── Given entries ──

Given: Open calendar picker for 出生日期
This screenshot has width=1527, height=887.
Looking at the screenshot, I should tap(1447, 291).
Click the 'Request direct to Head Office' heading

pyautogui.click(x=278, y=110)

───

• Work to complete: The complete data above is to be written out again as it stands.

• Response to the exercise:
Given: Open calendar picker for 出生日期
This screenshot has width=1527, height=887.
Looking at the screenshot, I should tap(1447, 291).
Click the 'Request direct to Head Office' heading

pyautogui.click(x=278, y=110)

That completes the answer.